Though Rubin owns a car and shops at the Giant on Greenbelt Road, she said not owning a car when she lived in Courtyards last year made it difficult for her to grocery shop. Rubin said she ran out of food at times because she couldn’t get to a grocery store and would have to order out food that was more expensive and less healthy.
“The nearest grocery store was Giant, which was well over a mile away,” she said. “And that would’ve been walking on [Route] 193, which is a highway. So that’s not really safe.”
She went grocery shopping whenever her friends with cars could drive her, she added, and even took a bus once that went from the campus to the Giant in Greenbelt.

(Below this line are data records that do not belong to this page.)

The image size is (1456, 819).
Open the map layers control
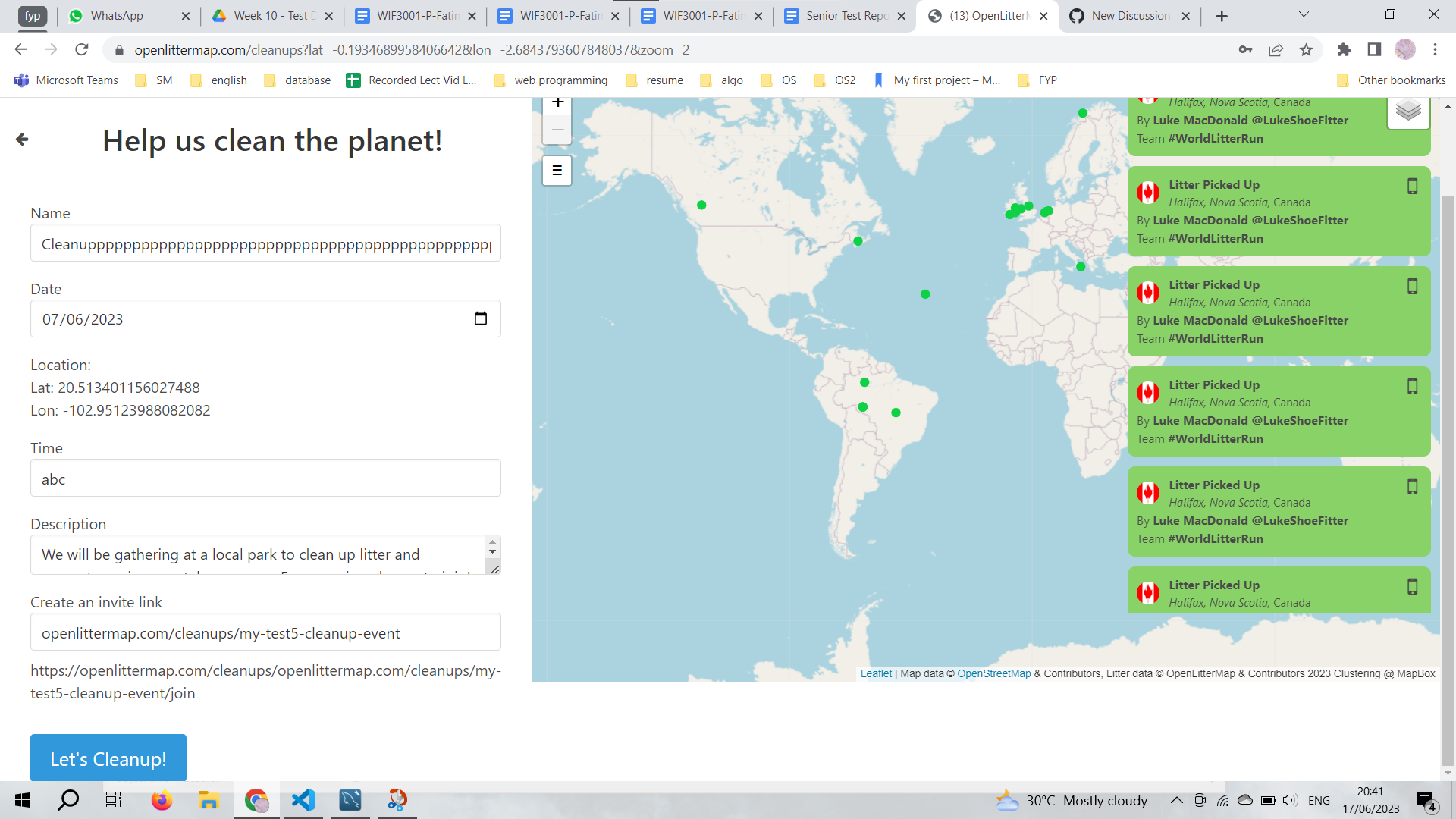[1409, 110]
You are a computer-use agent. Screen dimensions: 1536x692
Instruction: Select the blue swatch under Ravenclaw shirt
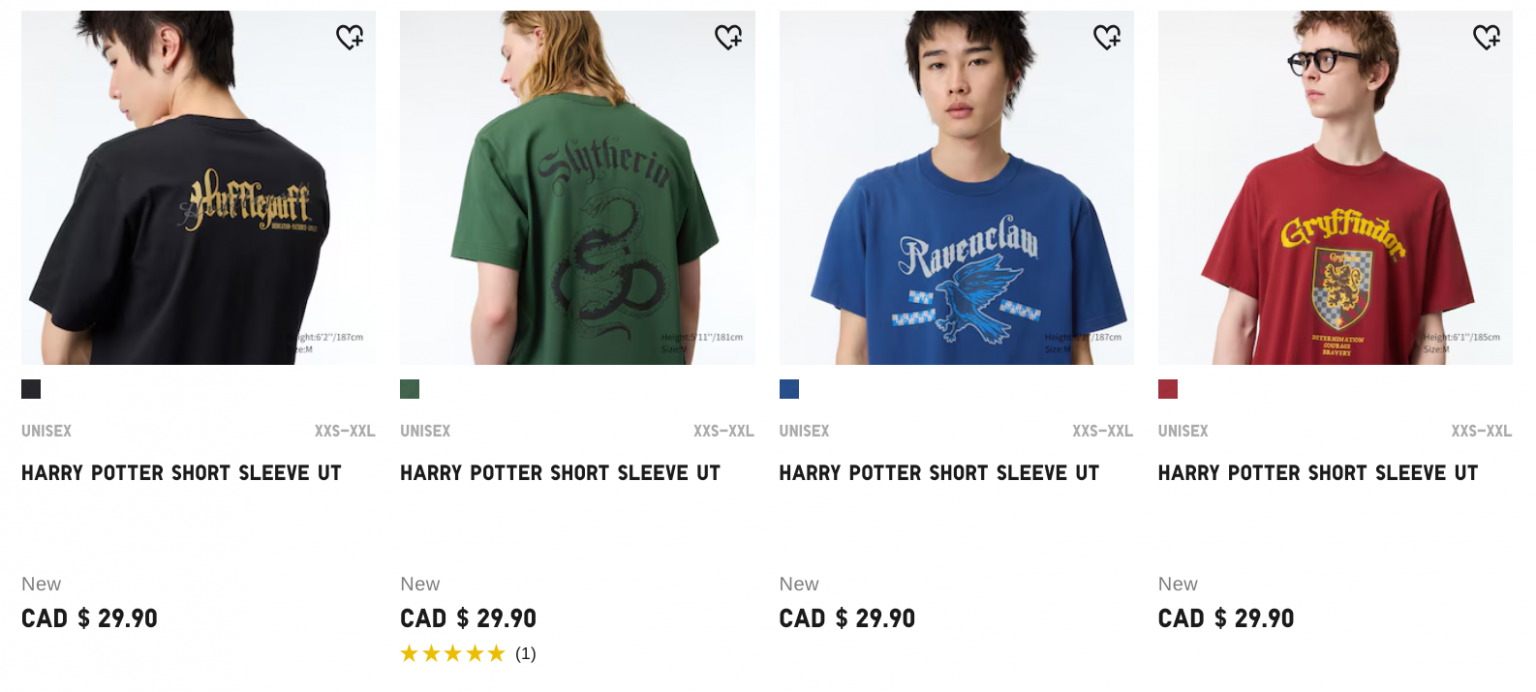click(x=788, y=388)
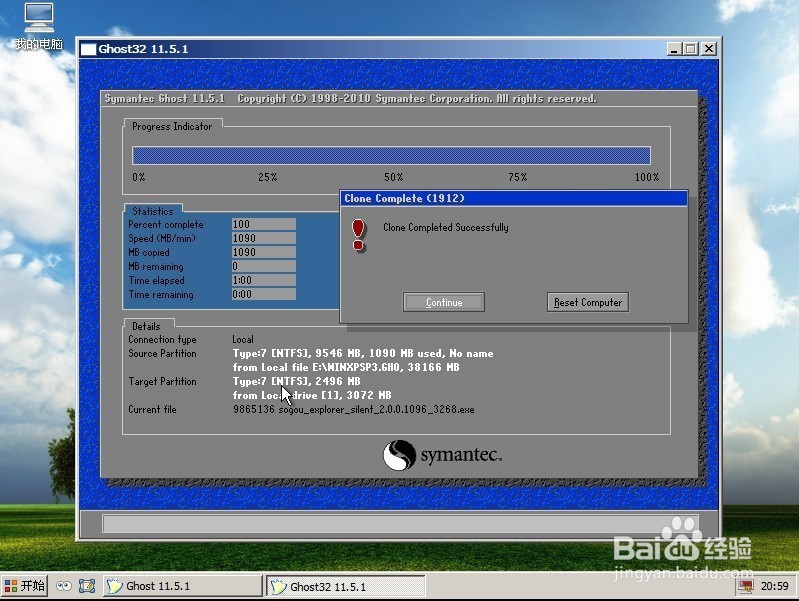
Task: Click the second quick launch icon
Action: click(x=87, y=586)
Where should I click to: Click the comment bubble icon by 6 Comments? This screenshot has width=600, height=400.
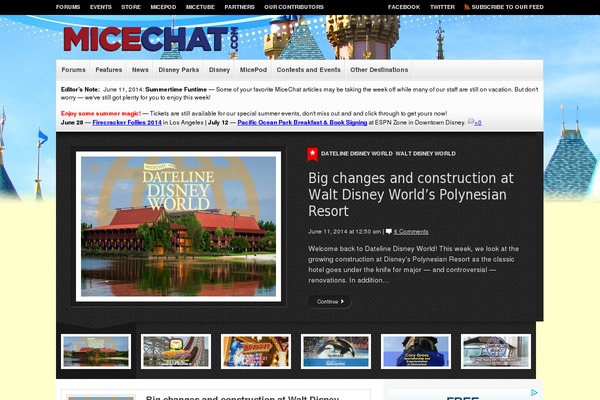[x=389, y=231]
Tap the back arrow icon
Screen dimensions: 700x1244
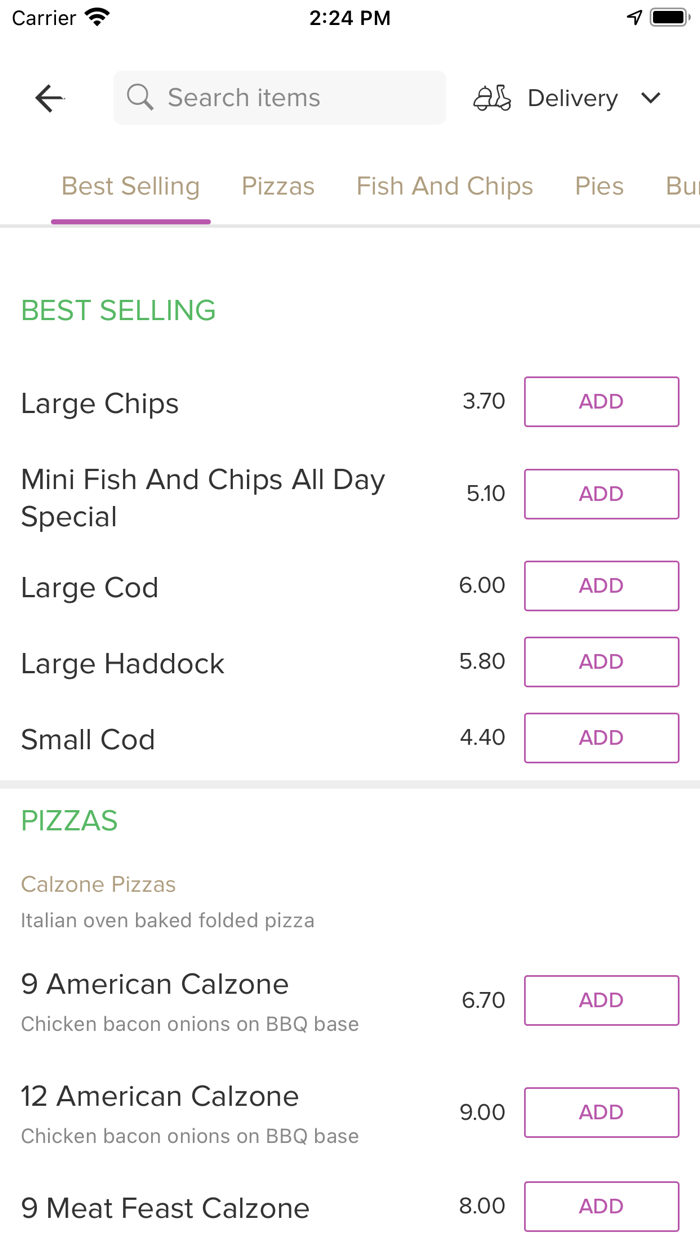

Both Rubin and Wick said the city’s downtown — near this university — would be the most convenient place to have a grocery store. Lidl, a European grocery chain, could potentially make its home about a mile from campus at the Clarion Inn site at 8601 Baltimore Ave, according to a February Diamondback article.
Terry Schum, the city’s planning director, wrote in an email that the approval process between Lidl, the city and the county just began, and that the process will take about six months.
Lidl would help combat the city’s food desert status, Schum told The Diamondback in February.
Anthony Schams, a senior biochemistry and mathematics major who lives in the University View, said his parents drive 30 minutes from their home in Rockville to take him grocery shopping at the Target on Greenbelt Road because he doesn’t own a car. If Schams needs groceries badly, he said he goes to the 7-Eleven beneath The Varsity.
“Because of that I can’t really do a lot of cooking,” Schams said. “I think a lot of people have that problem where if you don’t have a car, you really have to work with others to get food. That’s kind of why I’m stuck getting a lot of Taco Bell.”